══ Records shown ══

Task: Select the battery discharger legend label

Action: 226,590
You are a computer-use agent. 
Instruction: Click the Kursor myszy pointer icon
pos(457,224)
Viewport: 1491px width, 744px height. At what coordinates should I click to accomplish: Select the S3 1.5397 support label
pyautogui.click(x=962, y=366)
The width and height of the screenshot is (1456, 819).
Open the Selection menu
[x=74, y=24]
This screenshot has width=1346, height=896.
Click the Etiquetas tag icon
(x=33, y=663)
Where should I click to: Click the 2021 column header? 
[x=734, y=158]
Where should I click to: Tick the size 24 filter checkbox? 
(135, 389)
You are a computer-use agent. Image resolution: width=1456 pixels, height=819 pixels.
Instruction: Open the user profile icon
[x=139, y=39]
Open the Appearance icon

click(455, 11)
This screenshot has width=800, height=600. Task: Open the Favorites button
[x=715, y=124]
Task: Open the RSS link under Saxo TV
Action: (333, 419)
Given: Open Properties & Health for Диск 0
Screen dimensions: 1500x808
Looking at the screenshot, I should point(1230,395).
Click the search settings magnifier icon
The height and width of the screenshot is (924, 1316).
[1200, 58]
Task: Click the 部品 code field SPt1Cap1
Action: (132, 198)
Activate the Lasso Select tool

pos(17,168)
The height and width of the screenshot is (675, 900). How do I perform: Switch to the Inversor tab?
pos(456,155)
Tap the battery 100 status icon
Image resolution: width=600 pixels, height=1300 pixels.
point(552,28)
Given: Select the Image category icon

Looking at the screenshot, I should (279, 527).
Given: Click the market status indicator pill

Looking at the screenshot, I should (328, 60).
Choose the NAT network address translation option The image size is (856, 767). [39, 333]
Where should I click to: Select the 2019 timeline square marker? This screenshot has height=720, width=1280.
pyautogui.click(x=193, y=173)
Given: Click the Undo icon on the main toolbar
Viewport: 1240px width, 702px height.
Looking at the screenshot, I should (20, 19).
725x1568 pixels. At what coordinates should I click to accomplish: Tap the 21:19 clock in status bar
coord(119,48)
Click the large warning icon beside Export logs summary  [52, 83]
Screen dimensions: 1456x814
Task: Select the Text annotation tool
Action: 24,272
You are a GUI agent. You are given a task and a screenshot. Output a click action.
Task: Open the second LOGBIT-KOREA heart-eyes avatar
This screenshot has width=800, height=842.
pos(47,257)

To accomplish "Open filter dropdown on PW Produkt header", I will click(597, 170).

═══

> _Task goal_
Set down all of the entries again, keeping every line exactly as it is.

> _Your solution_
Task: Select the battery discharger legend label

Action: 226,590
You are a computer-use agent. 
Instruction: Click the Kursor myszy pointer icon
pos(457,224)
Viewport: 1491px width, 744px height. At what coordinates should I click to accomplish: Select the S3 1.5397 support label
pyautogui.click(x=962, y=366)
The width and height of the screenshot is (1456, 819).
Open the Selection menu
[x=74, y=24]
This screenshot has width=1346, height=896.
Click the Etiquetas tag icon
(x=33, y=663)
Where should I click to: Click the 2021 column header? 
[x=734, y=158]
Where should I click to: Tick the size 24 filter checkbox? 
(135, 389)
You are a computer-use agent. Image resolution: width=1456 pixels, height=819 pixels.
Instruction: Open the user profile icon
[x=139, y=39]
Open the Appearance icon

click(455, 11)
This screenshot has width=800, height=600. Task: Open the Favorites button
[x=715, y=124]
Task: Open the RSS link under Saxo TV
Action: (333, 419)
Given: Open Properties & Health for Диск 0
Screen dimensions: 1500x808
Looking at the screenshot, I should point(1230,395).
Click the search settings magnifier icon
The height and width of the screenshot is (924, 1316).
[1200, 58]
Task: Click the 部品 code field SPt1Cap1
Action: (132, 198)
Activate the Lasso Select tool

pos(17,168)
The height and width of the screenshot is (675, 900). How do I perform: Switch to the Inversor tab?
pos(456,155)
Tap the battery 100 status icon
Image resolution: width=600 pixels, height=1300 pixels.
point(552,28)
Given: Select the Image category icon

Looking at the screenshot, I should (279, 527).
Given: Click the market status indicator pill

Looking at the screenshot, I should (328, 60).
Choose the NAT network address translation option The image size is (856, 767). [39, 333]
Where should I click to: Select the 2019 timeline square marker? This screenshot has height=720, width=1280.
pyautogui.click(x=193, y=173)
Given: Click the Undo icon on the main toolbar
Viewport: 1240px width, 702px height.
Looking at the screenshot, I should (20, 19).
725x1568 pixels. At what coordinates should I click to accomplish: Tap the 21:19 clock in status bar
coord(119,48)
Click the large warning icon beside Export logs summary  [52, 83]
Screen dimensions: 1456x814
Task: Select the Text annotation tool
Action: 24,272
You are a GUI agent. You are given a task and a screenshot. Output a click action.
Task: Open the second LOGBIT-KOREA heart-eyes avatar
This screenshot has width=800, height=842.
pos(47,257)

To accomplish "Open filter dropdown on PW Produkt header", I will click(597, 170).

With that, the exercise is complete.